Lansing, based in Kansas, will acquire an additional 25 percent ownership position in Providence, bringing its total equity in the company to 38 percent.
Lansing acquired an initial equity position in Providence about two years ago.
In addition, the deal will see Providence acquire the assets of Lansing Canada, including employees, a trading system, a customer list and leases on track loading facilities.
The deal expected to close March 31, 2016.
“The deal is basically made up of Providence Grain buying the business assets of Lansing Canada and Lansing Trade Group purchasing about 25 percent new equity in Providence Grain,” said Milton Miller, president and chief executive officer at Providence.
“We’ll have additional employees and customers but otherwise, it’s business as usual. The board of directors is still controlled by producer ownership.”
Miller said the relationship with Lansing over the past two years benefited both companies.
“We have very like minded companies, a lot of similarity in culture…,” he said.
“I think the trading and base philosophies of the companies are very similar.”
All told, the deal will see Providence’s workforce increase by six people, including traders and assistants located throughout Western Canada.
The deal will also give Providence access to new markets and additional procurement opportunities.
“Lansing has access to both U.S. and international markets that will benefit Providence Grain,” Miller said.
“It also gives us an additional procurement base, so additional tonnes that we’ll be purchasing from producers and marketing.”
He declined to say how much Providence’s annual handlings would increase.
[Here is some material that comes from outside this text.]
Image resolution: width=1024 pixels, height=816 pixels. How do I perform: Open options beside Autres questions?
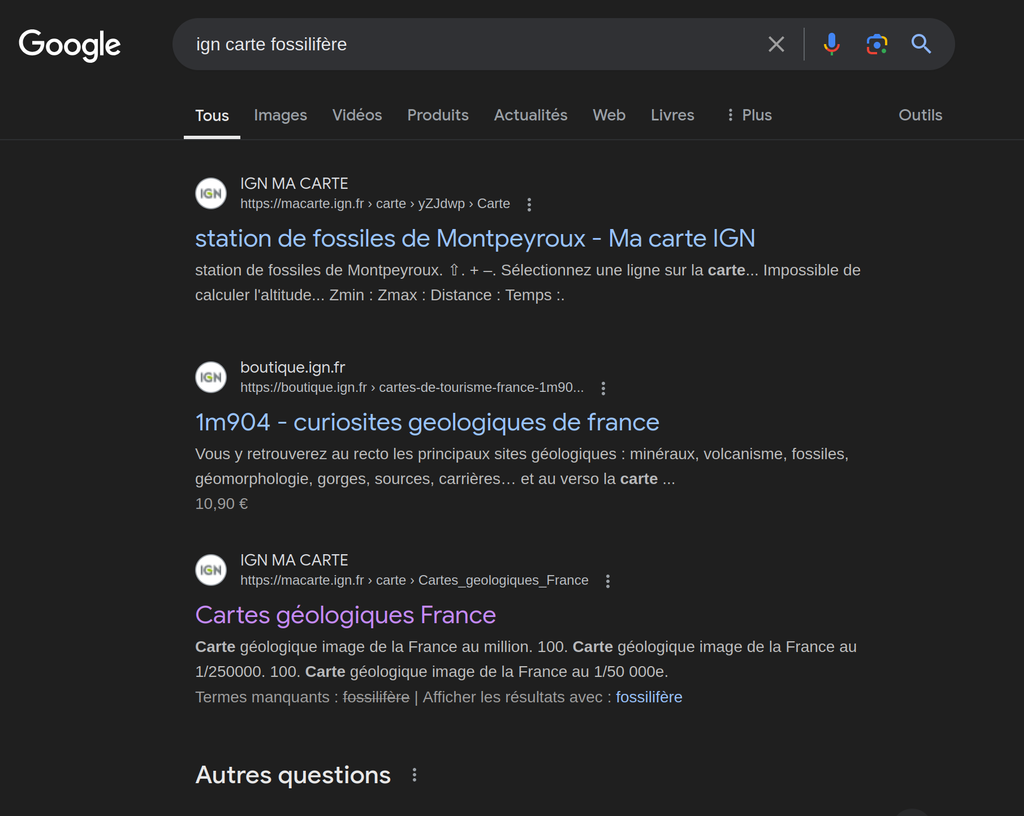point(414,775)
The value of the deal was not disclosed.
“It positions Providence Grain to continue with strategic growth objectives and we continue to look for opportunities to do business in areas where producer-owned companies are appreciated.”
Providence is one of a handful of independent, producer-owned grain companies in western Canada.
It owns and operates grain elevators at Fort Saskatchewan, Viking and Crossfield, Alta., as well as Marengo, Sask.
It also operates a four crop retail outlets in Alberta and owns a freight forwarding company and a container packaging facility — Columbia Containers — on the Burrard Inlet at the Port of Vancouver.
Lansing is a commodity merchandising company largely focused on the movement of physical commodities including grains, feed ingredients and energy products within North America and internationally.
The company has 13 offices across North America, as well as locations in the United Kingdom, Brazil and China.